Thank you Rocky as well. Again, if anyone has a question, I see some questions might have come into the chat or the question area, go ahead and do so and we’ll take a pause a moment and see what’s in there. Looks like there was a question, Rocky. Can we create useful reports such as MTTD or MTTR, a mean time to detect, a mean time to respond? How many incidents were open and closed, et cetera, in the case manager?

Rocky:

Great question. Our SIEM offering comes with our alert and case management application, which is different than our case management solution. Same set of capabilities; however, it is the next offering. This is sort of the evolution of where case manager will go towards and it’s available as a part of the SIEM package. Now, given this new capability that we have, we do have out-of-the-box dashboards that do focus on case management and a variety of metrics surrounding case management, such as the number of open cases. These all come out of the box, the number of cases that are new, in progress, and pending, as well as open cases by priority and open cases by queue. And also mean time to detect, mean time to remediate, those are also part of it as well, as well as mean time to [inaudible 00:31:14]. I hope that answers your question.

There, let me go ahead and repeat the question.
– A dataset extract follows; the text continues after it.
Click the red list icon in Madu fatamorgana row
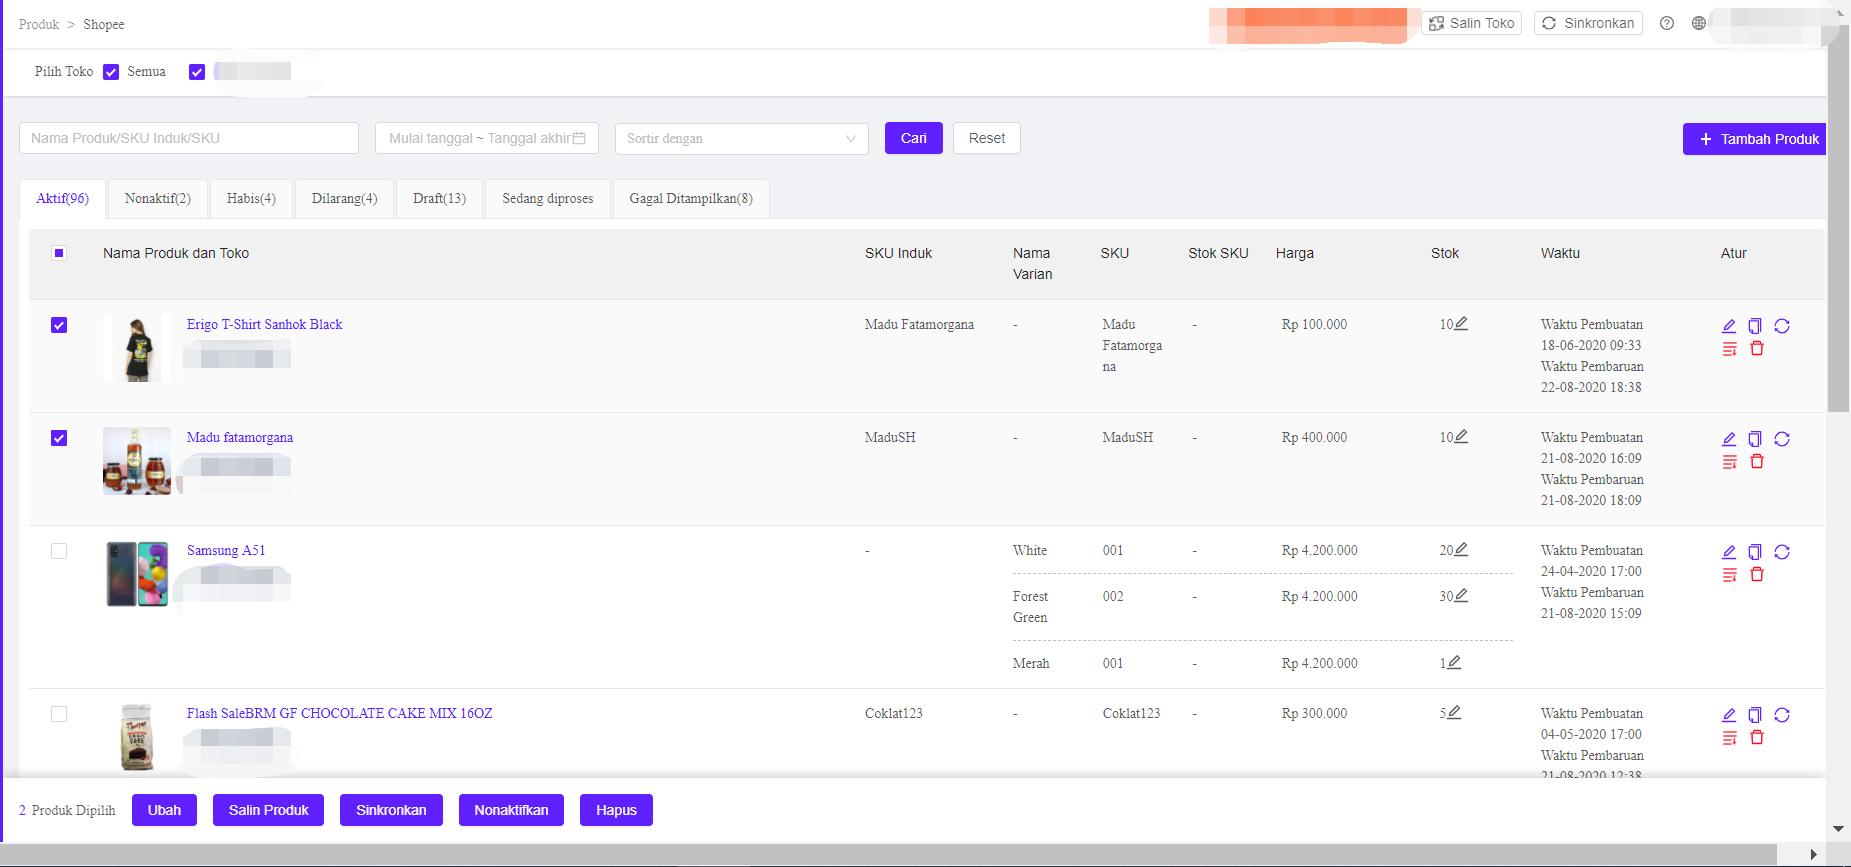Image resolution: width=1851 pixels, height=867 pixels. tap(1729, 462)
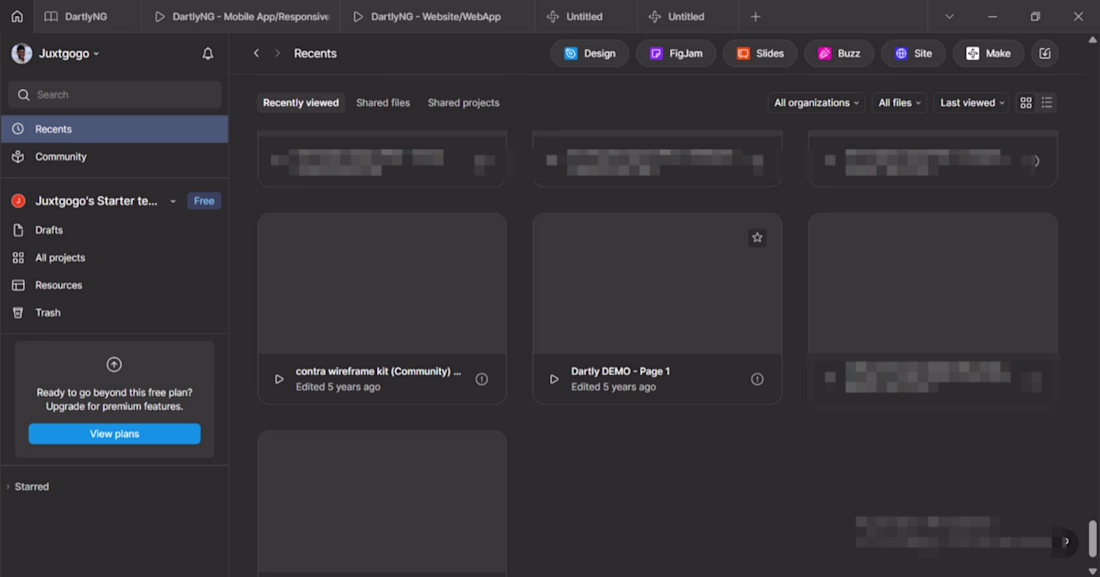Show info for contra wireframe kit
Image resolution: width=1100 pixels, height=577 pixels.
(x=482, y=379)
We have customers requesting that we provide our healthcare security data [inaudible 00:32:16] program. I’m not understanding the question. If possible, get contact with us. You can email me [email protected] if you want to emphasize a little more on this question. I apologize, I’m not sure if I fully understand the question, but feel free to reach out [email protected] and I’ll be more than happy to correspond with you and get an answer.

Christopher:

Fantastic. We’d like to thank everybody for joining us for today’s call. Hopefully, you found it as exciting as we do that this new offering, Exabeam SIEM, as part of the larger portfolio. We will be doing future webinars, as Rocky had mentioned, about some of the other components within the portfolio as well, and we look forward to seeing you on one of those calls.